The notations used in Table 3, Table 4, Table 5 and Table 6 are described as follows:

H :	Step size
MAXE :	Maximum error
TIME :	Execution time (seconds)
ρ-DIBBDF(ρi) :	ρ-Diagonally Implicit Block Backward Differentiation Formula (ρ value)
BBDF :	Block Backward Differentiation Formula of order 3 in [20]
DI2BBDF :	Diagonally Implicit 2-point BBDF of order 3 in [10]

Table 3, Table 4, Table 5 and Table 6 display the numerical results of $\rho$-DIBBDF, BBDF and DI2BBDF using different step sizes of ${10}^{-2},{10}^{-4}$ and ${10}^{-6}$. Based on the results, we observe that our method with $\rho =-0.75$ obtains a smaller MAXE than $\rho =-0.60,0.50,0.95$ for all the test problems. This is due to the stability properties discussed in Section 3, whereby a good choice of the parameter $\rho$, we can produce a method that has better accuracy. For MAXE, we observe that for all the $\rho$ values, the $\rho$-DIBBDF outperforms the BBDF method. This is due to the nature of the BBDF method, which has more interpolating points in the fully implicit form, thus increasing the cumulative errors during the computation process (refer to [10]). Compared to DI2BBDF, our method obtains comparable accuracy for all the tested problems. For TIME, our method with $\rho =-0.75$ manages to solve the test problems in less execution time compared to BBDF and DI2BBDF.

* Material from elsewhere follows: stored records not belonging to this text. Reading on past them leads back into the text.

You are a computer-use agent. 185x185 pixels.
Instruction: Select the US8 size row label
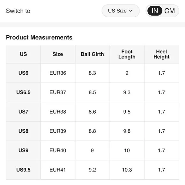[x=23, y=131]
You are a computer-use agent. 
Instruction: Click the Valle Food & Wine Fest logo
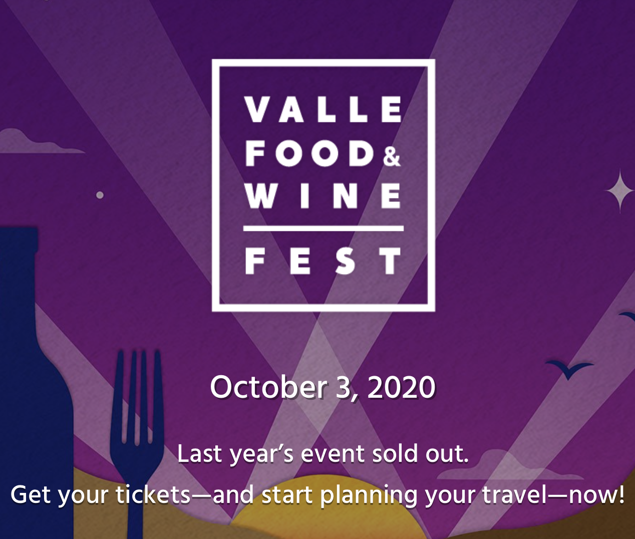(323, 185)
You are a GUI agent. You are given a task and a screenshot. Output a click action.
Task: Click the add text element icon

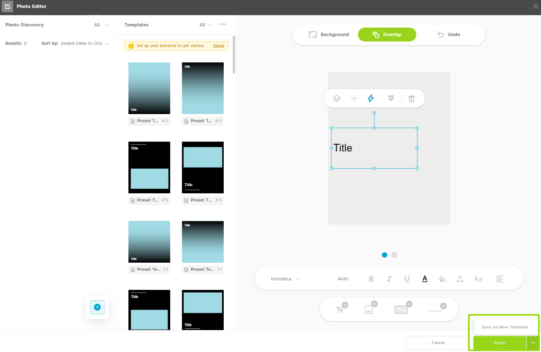click(342, 308)
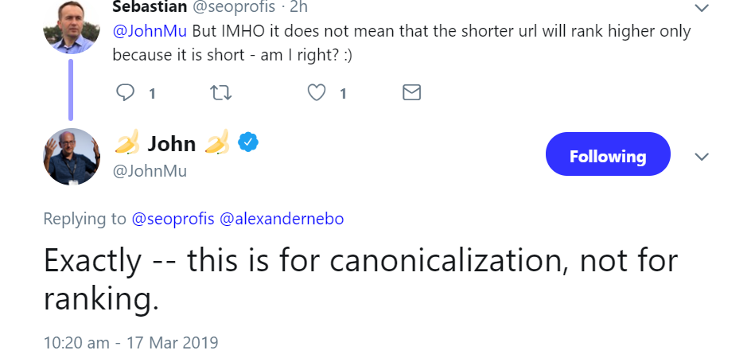This screenshot has height=362, width=751.
Task: Toggle the Following button for John
Action: point(608,156)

To illustrate the performances of the suggested method and other compared methods, graphical presentations of the numerical results are shown in Figure 4, Figure 5, Figure 6 and Figure 7. For a particular abscissa, the lowest value of the coordinate is considered to be more efficient at the abscissa considered. It follows that the graphs of ${log}_{10}MAXE$ against ${log}_{10}TIME$ demonstrate the advantage of the $\rho$-DIBBDF(−0.75) method over the other $\rho$, BBDF and DI2BBDF methods in terms of efficiency. Overall, we observe that the $\rho$-DIBBDF(−0.75) method performs better than the other $\rho$, BBDF and DI2BBDF methods.

6. Conclusions

In this study, we developed the $\rho$-DIBBDF method with the best choice of the parameter $\rho$ that holds optimal stability properties. The stability analysis shows that this order 3 method is zero stable, $A\left(\alpha \right)$-stable and convergent. Based on Section 3, we noted that the stability properties of the methods compared in Table 2 are related to the MAXE obtained in Section 5. By choosing the best value for the parameter $\rho$, we developed a method that possesses a smaller error constant, a reasonably big $\alpha$ and a larger stability region than the compared methods, thus leading to more accurate results. The proposed method performed better with higher accuracy and less execution time compared to the existing methods, BBDF and DI2BBDF because the DI structure applied to the formula led to an efficient implementation.

Therefore, we conclude that the $\rho$-DIBBDF method has significance as an efficient numerical method for solving stiff first order ODEs.